Like any six year old, Salvatore Vanni likes to goof around with his buddies, play video games and sing his favorite songs.
But the little Aventura boy also carries a heavy burden called neuroblastoma, a devastating, painful cancer that grabs kids and doesn't let go.
"I try not to think about how unfair this is, " Silvia Vanni, the boy's mom, said through tears. "He's still such a happy child, he's always laughing no matter what he goes through."
It's amazing what Sal has been through. He's been tortured with multiple surgeries and eleven rounds of debilitating chemotherapy since he was diagnosed two years ago with stage IV neuroblastoma. The cancer, which forms in the nervous system, keeps winning.
"It's very stressful. He lies in bed, he'll cry at night, you have to give him opiates like dilaudid, other narcotics to help the pain," Sal's dad, Dr. Steve Vanni, said.
The irony of being a neurosurgeon and having a son with this form of cancer is not lost on Dr. Vanni.

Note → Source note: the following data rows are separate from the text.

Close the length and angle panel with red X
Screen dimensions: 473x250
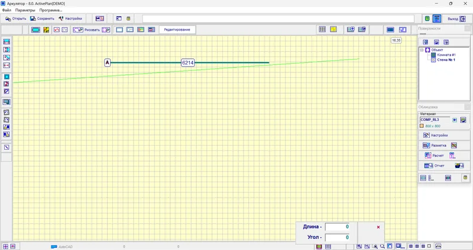coord(378,227)
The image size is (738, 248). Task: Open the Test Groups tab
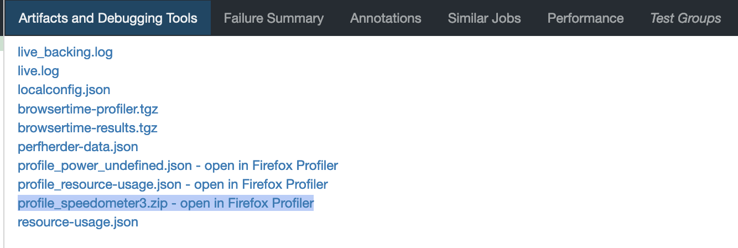pyautogui.click(x=685, y=18)
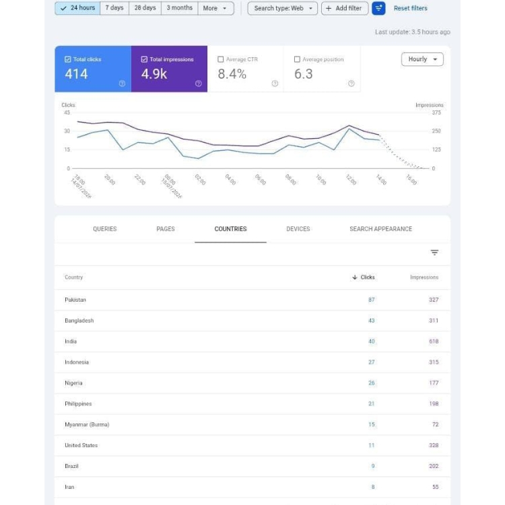Click help icon on Total impressions card
The image size is (505, 505).
[199, 83]
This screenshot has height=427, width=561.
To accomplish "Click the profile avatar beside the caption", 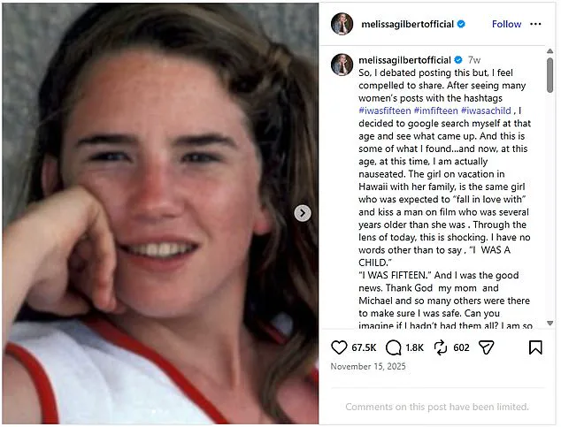I will point(342,65).
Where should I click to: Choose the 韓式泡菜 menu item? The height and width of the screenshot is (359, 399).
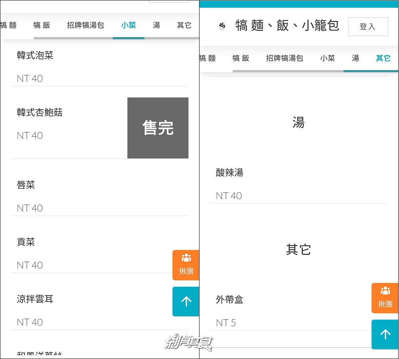click(x=35, y=56)
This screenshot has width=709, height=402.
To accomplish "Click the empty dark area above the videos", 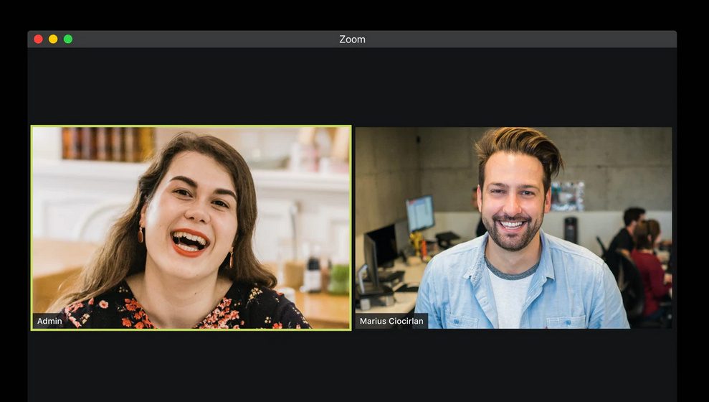I will (352, 86).
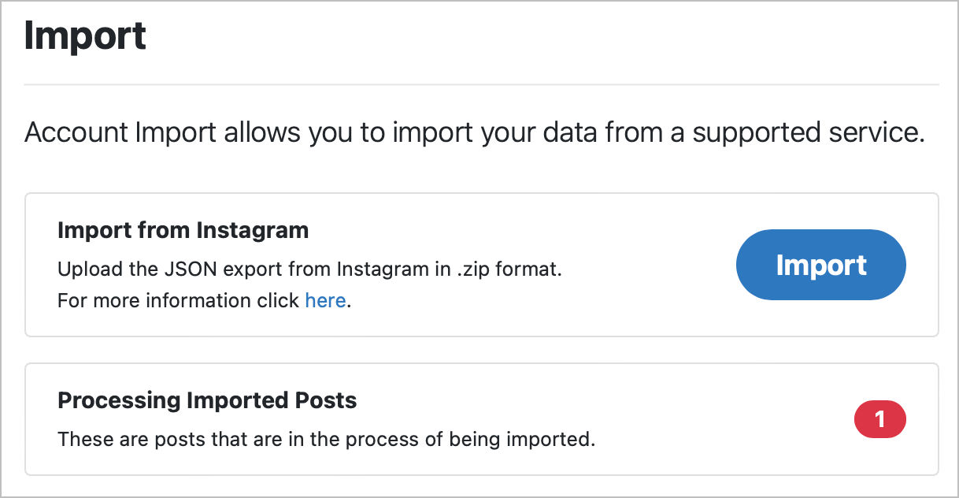Click the 'Processing Imported Posts' heading
The height and width of the screenshot is (498, 959).
206,400
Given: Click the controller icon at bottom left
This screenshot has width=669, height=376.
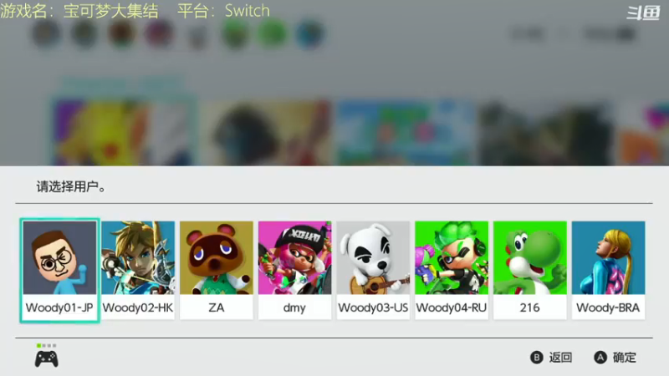Looking at the screenshot, I should point(47,359).
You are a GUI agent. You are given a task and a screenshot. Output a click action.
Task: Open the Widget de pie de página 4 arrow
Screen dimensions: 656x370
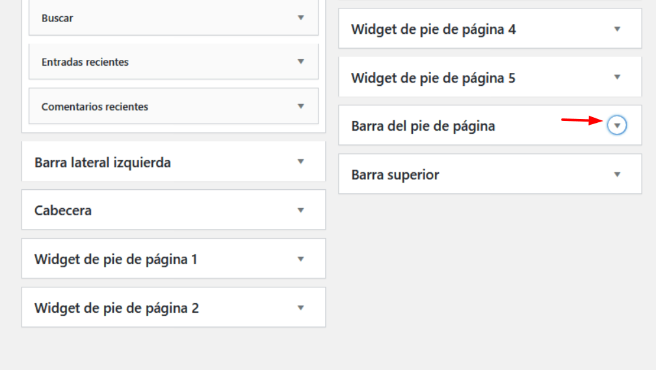pyautogui.click(x=617, y=29)
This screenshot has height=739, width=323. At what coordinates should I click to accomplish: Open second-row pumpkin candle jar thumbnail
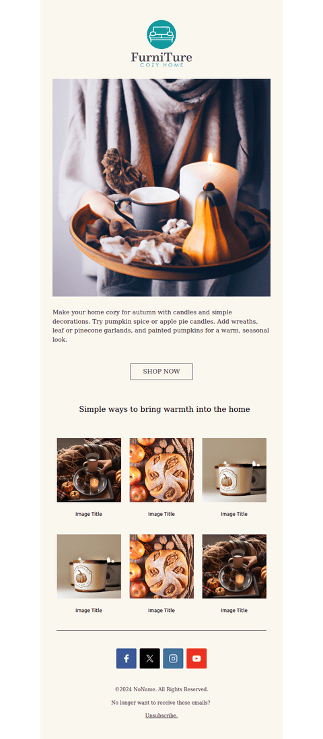point(89,566)
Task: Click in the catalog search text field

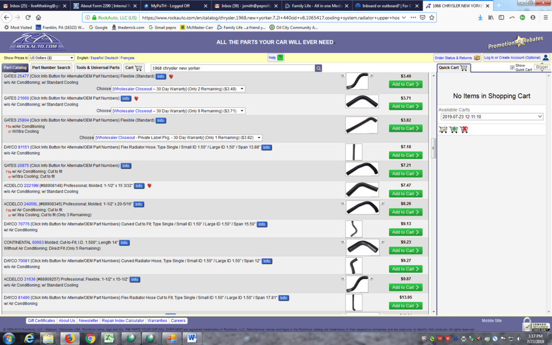Action: tap(232, 68)
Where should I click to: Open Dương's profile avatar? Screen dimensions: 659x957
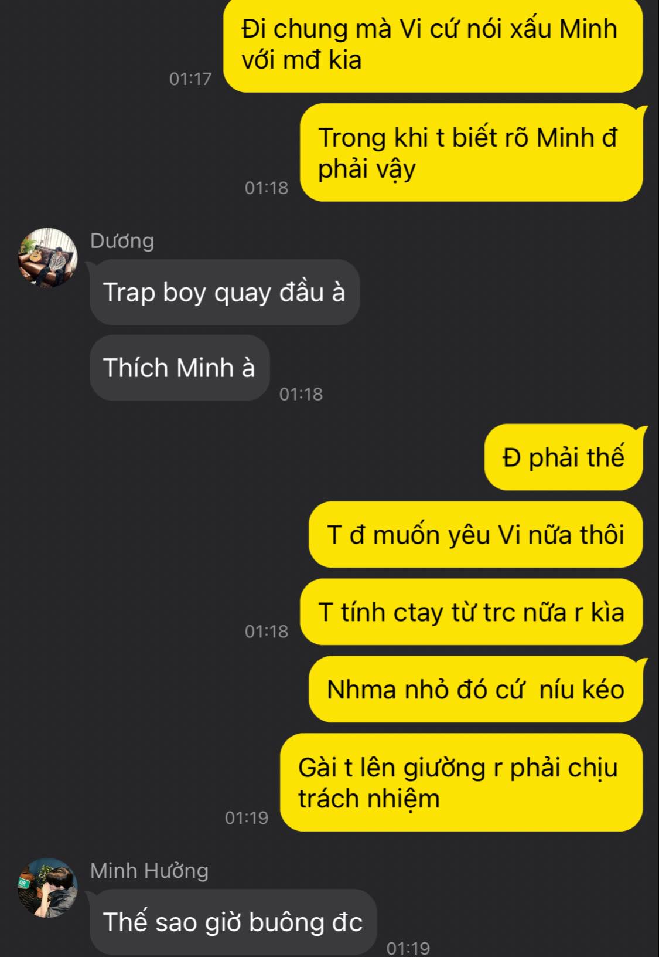tap(48, 257)
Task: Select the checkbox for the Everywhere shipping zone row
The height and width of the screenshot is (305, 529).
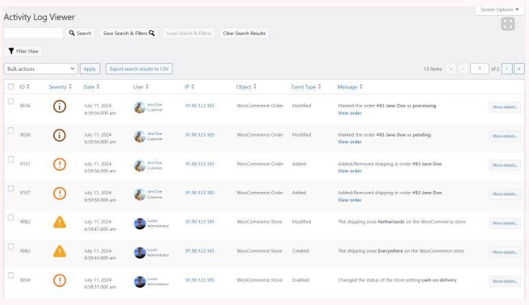Action: (10, 246)
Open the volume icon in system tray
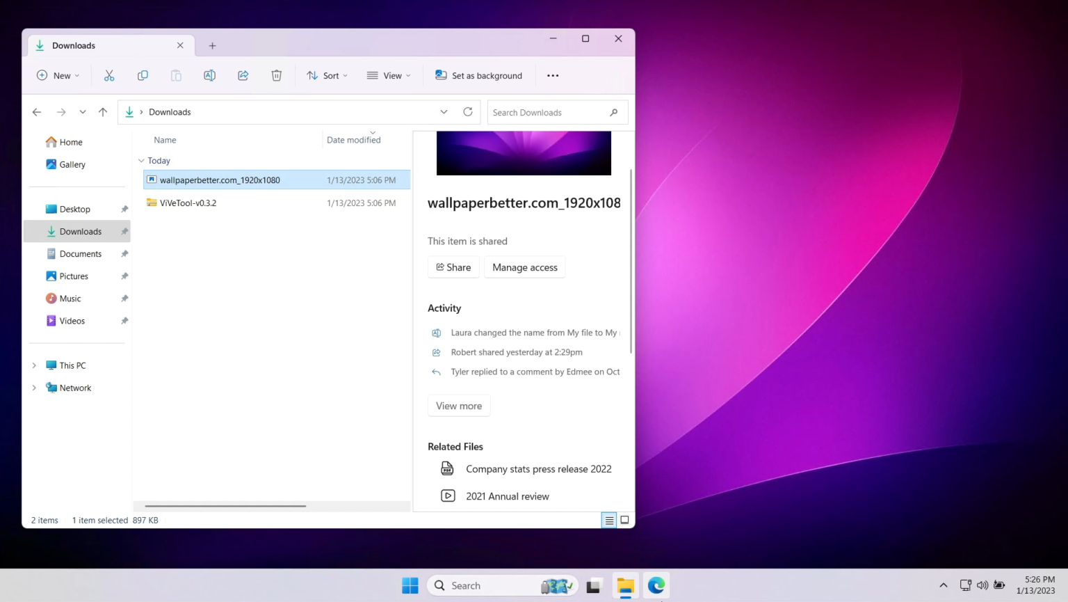Viewport: 1068px width, 602px height. 982,585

"I ask all the time, why would a neurosurgeon's kid get neuroblastoma? Then I think, maybe my kid got this for a reason, maybe we're gonna be the ones that can do something, which is why we started our foundation," Dr. Vanni said.

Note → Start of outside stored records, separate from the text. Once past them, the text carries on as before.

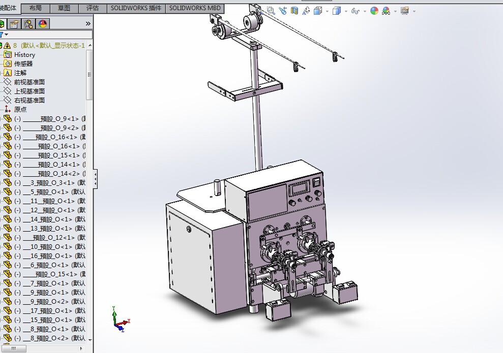Select the 前视基准面 plane
This screenshot has height=353, width=503.
[29, 82]
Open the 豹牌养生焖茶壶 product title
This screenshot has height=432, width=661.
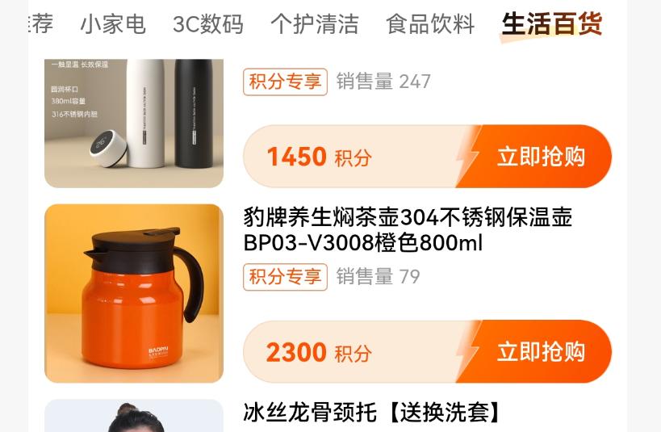tap(408, 230)
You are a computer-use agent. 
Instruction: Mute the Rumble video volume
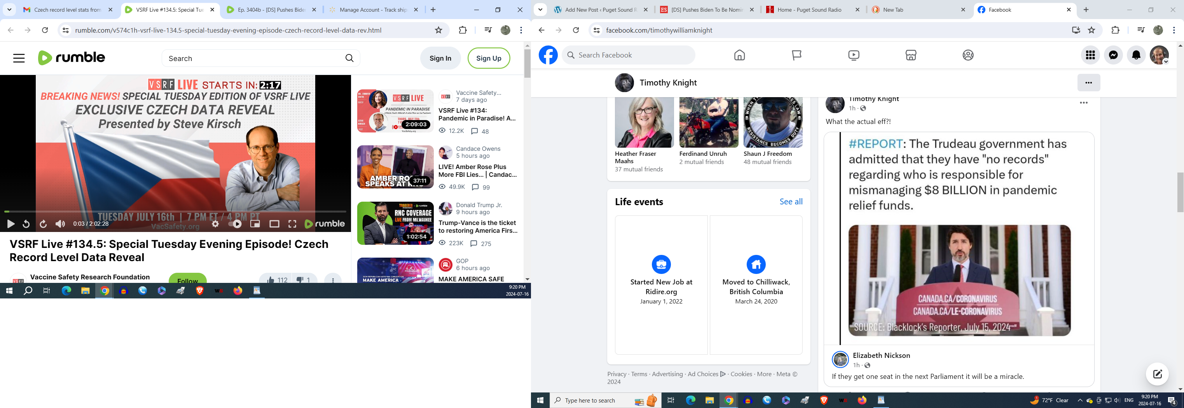point(60,224)
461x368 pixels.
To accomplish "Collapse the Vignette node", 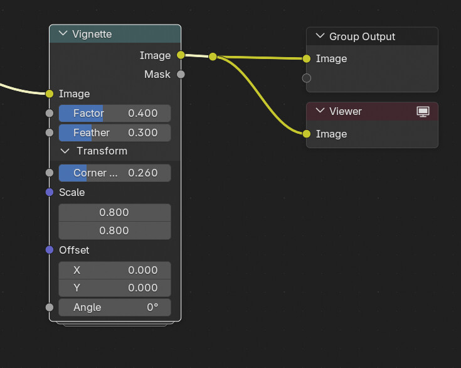I will (62, 34).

Called the Mystic Force Foundation, the group held a fundraising walk last Sunday at Oleta River State Park which drew about 600 people and raised about $60,000. That money supports research that Dr. Vanni and some of his colleagues at the University of Miami started.

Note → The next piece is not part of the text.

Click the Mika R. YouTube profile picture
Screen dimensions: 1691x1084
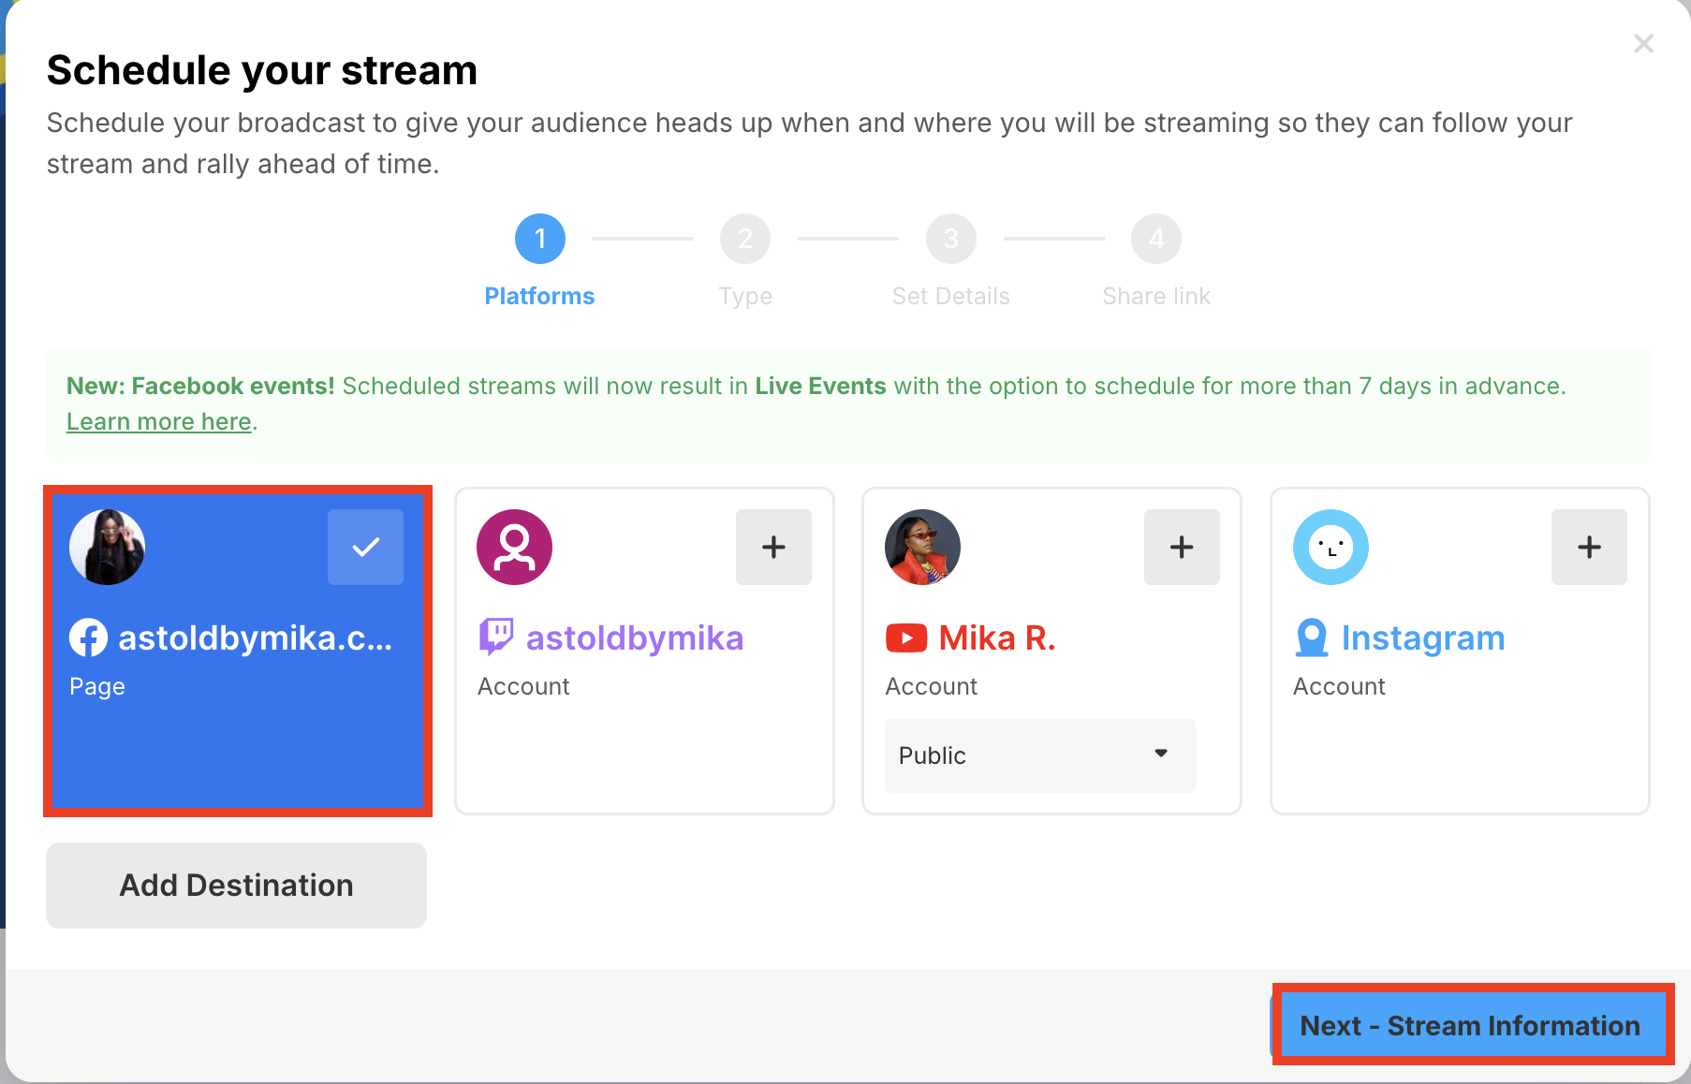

Their goal is not so much to find an outright cure, because Sal probably doesn't have that kind of time. Rather, they're trying to find ways for kids who have neuroblastoma to live with the disease, the way people with aids or diabetes live with their illnesses.
Dr. James Guest is one of the doctors involved in the research. He said progress is being made in attacking the ability of neuroblastoma cells to survive toxic chemotherapy. "You don't know when that hope is going to be realized, but you know if you do persist, there will be gains, and I'm very optimistic about that," he said.
Neuroblastoma is a pediatric disease and in babies, the disease often just disappears. But in toddlers, it's nearly always fatal. Kids with stage IV disease, like Sal, rarely survive even five years. Without a research breakthrough, Sal's chances of doing things in life other kids take for granted, like going to school and playing ball, are almost nil.
"I don't focus on it, I focus on a way to change it," Dr. Vanni said. It's his personal mantra, a way to deflect the agony of seeing his little boy in so much pain so much of the time, knowing Sal's clock is ticking.
"I never lose hope," Silvia Vanni said, as her little boy hummed a tune with a smile on his face. "I don't plan to lose him."